Luego de todo esto me dejaron descansar una hora antes de someterme a las pruebas psicológicas. Éstas no me preocuparon mucho, pues ya las conocía. Me dieron a resolver cuatro rompecabezas y a responder varias series de preguntas, así como algunas pruebas para demostrar la rapidez de mi vista y los movimientos de las manos. Finalmente me colocaron en la cabeza un casquete con gran cantidad de cables y me condujeron a un corredor angosto y oscuro en cuyo extremo opuesto había una puerta cerrada.
—Escúchame bien, Roy —dijo el especialista que me sometía a estas pruebas—. Cuando salga yo se apagarán las luces. Quédate aquí hasta que recibas más instrucciones; luego haz exactamente lo que te indiquen. No te preocupes por los cables; te seguirán a medida que avances. ¿Estamos?
—Sí, señor —repuse, preguntándome qué estaría por suceder.
Se apagaron las luces y estuve unos minutos en la oscuridad más completa.
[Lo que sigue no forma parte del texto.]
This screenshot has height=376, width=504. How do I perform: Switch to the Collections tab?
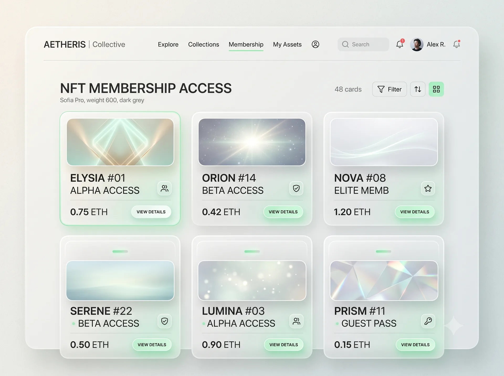point(203,44)
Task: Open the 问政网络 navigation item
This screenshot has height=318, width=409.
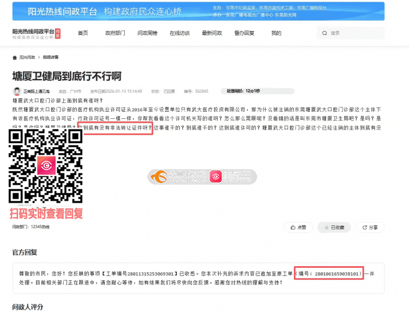Action: (147, 33)
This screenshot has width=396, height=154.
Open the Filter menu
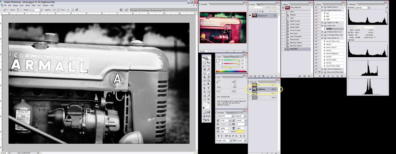[x=34, y=5]
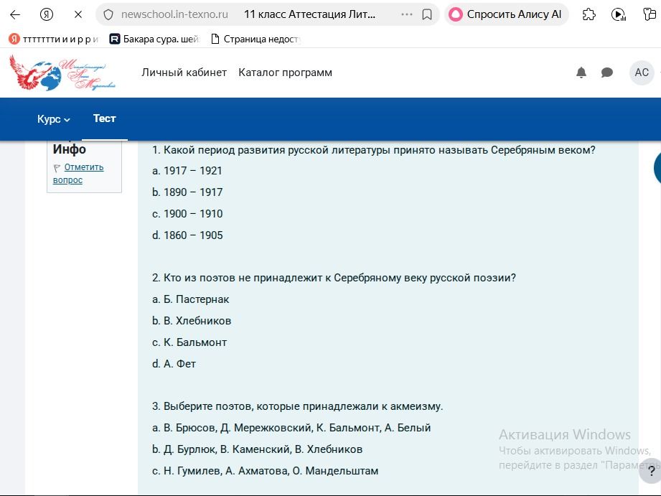
Task: Open the Страница недоступна bookmark
Action: click(256, 39)
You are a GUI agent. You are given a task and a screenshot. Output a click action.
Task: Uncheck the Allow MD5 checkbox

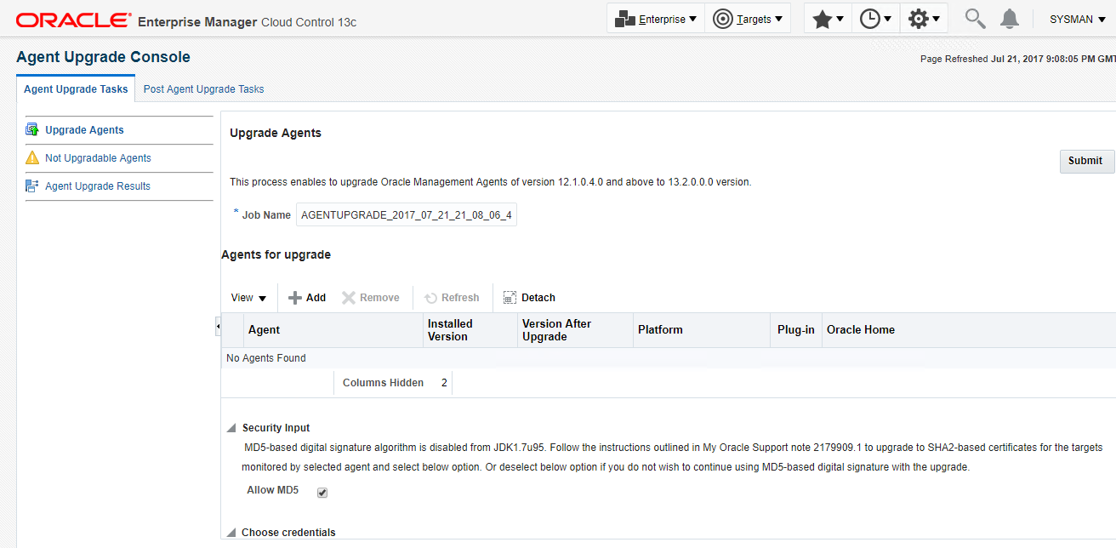[x=322, y=491]
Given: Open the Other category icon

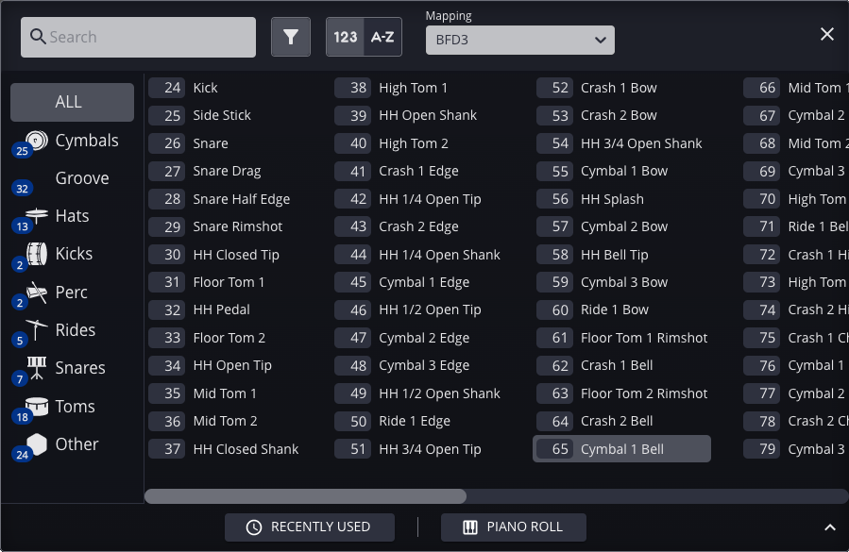Looking at the screenshot, I should [x=37, y=444].
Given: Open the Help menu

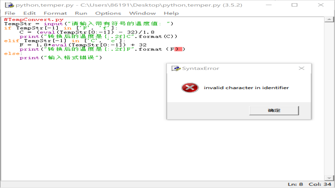Looking at the screenshot, I should pyautogui.click(x=171, y=13).
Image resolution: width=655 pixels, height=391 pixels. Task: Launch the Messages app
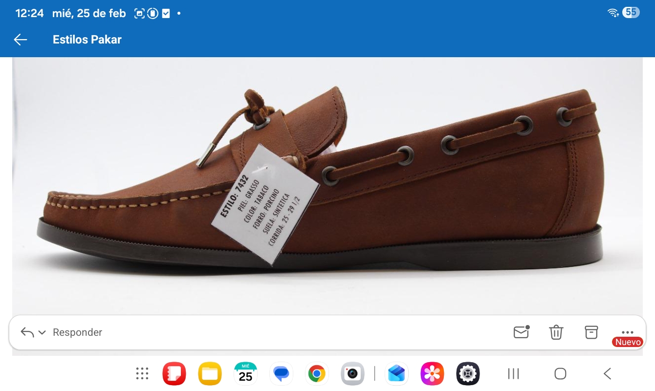[281, 374]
Después apareció un rectángulo de luz roja apenas visible y me hice cargo de que se estaba abriendo la puerta del otro extremo, aunque no pude oír ningún sonido. Me esforcé en ver qué había más allá de la abertura, mas la iluminación era demasiado débil.
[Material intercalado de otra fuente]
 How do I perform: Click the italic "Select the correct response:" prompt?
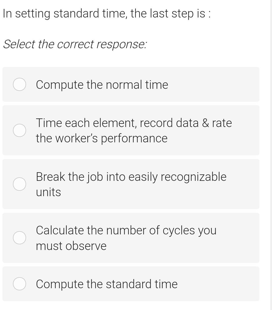click(x=75, y=44)
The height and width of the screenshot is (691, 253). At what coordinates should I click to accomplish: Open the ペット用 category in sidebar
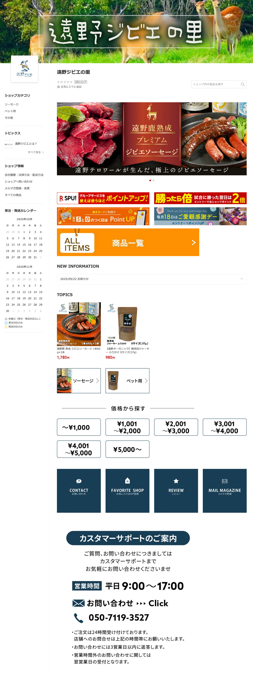point(10,111)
Sabía que los cables fijados al casquete registraban los impulsos de mi cerebro, razón por la cual decidí mantenerme sereno. A poco oí que me decían por un altavoz invisible:
—Pasa por la puerta que ves delante de ti y detente no bien estés del otro lado.
Obedecí la orden, aunque no me resultó fácil avanzar con derechura en la penumbra y con aquellos cables que arrastraba a mis espaldas. No oí el ruido de la puerta; pero me hice cargo de que se había cerrado, y al tender la mano hacia atrás me di cuenta de que estaba más allá de una pulida superficie de plástico. Ahora era completa la oscuridad, pues se había apagado también la lucecilla roja.
Tuve la impresión de que transcurría un lapso muy largo antes de que sucediera nada. Debo haber estado de pie en la oscuridad durante casi diez minutos, esperando la orden siguiente. Silbé por lo bajo una o dos veces para ver si había algún eco que me indicara la amplitud del recinto. Aunque no pude estar seguro de ello, tuve la impresión de que era muy grande.
Sin aviso alguno se encendieron las luces, aunque no de manera súbita, lo que me hubiera cegado, sino paulatinamente y en tres o cuatro segundos. Pude ver perfectamente lo que me rodeaba y no me avergüenza decir que lancé un grito.
Me encontraba en una habitación normal en todo sentido menos en uno. Había una mesa con algunos papeles encima, tres sillones, una biblioteca contra una pared, un escritorio y un receptor de televisión. El sol parecía brillar por la ventana, cuyas cortinas se agitaban levemente a impulsos de la brisa. En el momento en que se encendían las luces abrióse la puerta y entró un hombre que recogió un diario de sobre la mesa y fue a sentarse en uno de los sillones. Estaba por empezar a leer cuando miró hacia arriba y me vio. Digo que miró «hacia arriba» y así es, pues esto es lo que tenía de raro aquella habitación. No me hallaba yo parado en el suelo, allí con los sillones y otros muebles. Estaba a cuatro metros de altura, atontado por el miedo y aplastado contra el «cielo raso», sin medio alguno de sostén ni nada a la vista que me sirviera para asirme. Traté de tomarme de la pulida superficie que tenía a la espalda, pero era tan resbaladiza como un cristal. No había manera de impedir la caída, y el piso parecía ser muy duro y estar a gran distancia.